= Work task =
Each line from the one holding "Instruction: Click the 1643 time marker" to the last line below must be restated word for word, and no picture may be included.

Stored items

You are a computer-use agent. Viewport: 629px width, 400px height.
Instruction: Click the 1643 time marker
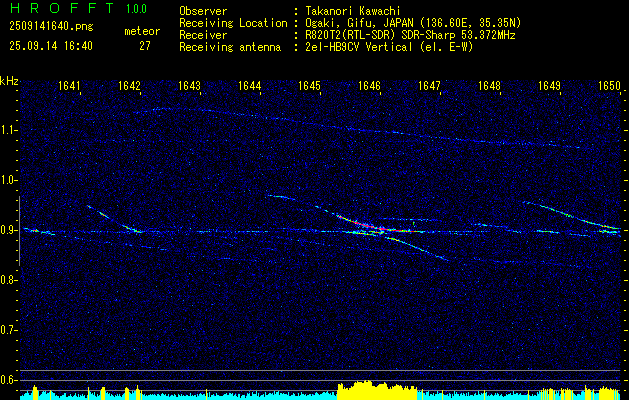click(190, 87)
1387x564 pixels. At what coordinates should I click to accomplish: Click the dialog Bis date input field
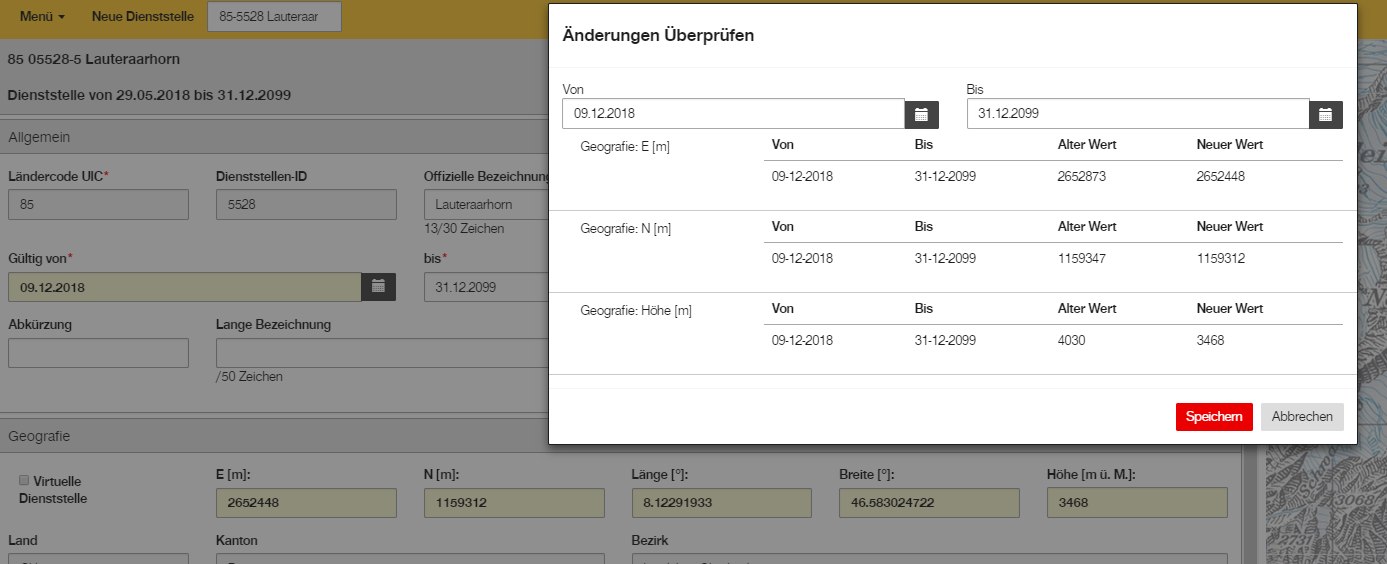tap(1138, 114)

= Answer section =
Instruction: Click the 1643 time marker
click(190, 87)
1387x564 pixels. At what coordinates should I click to accomplish: Click the dialog Bis date input field
tap(1138, 114)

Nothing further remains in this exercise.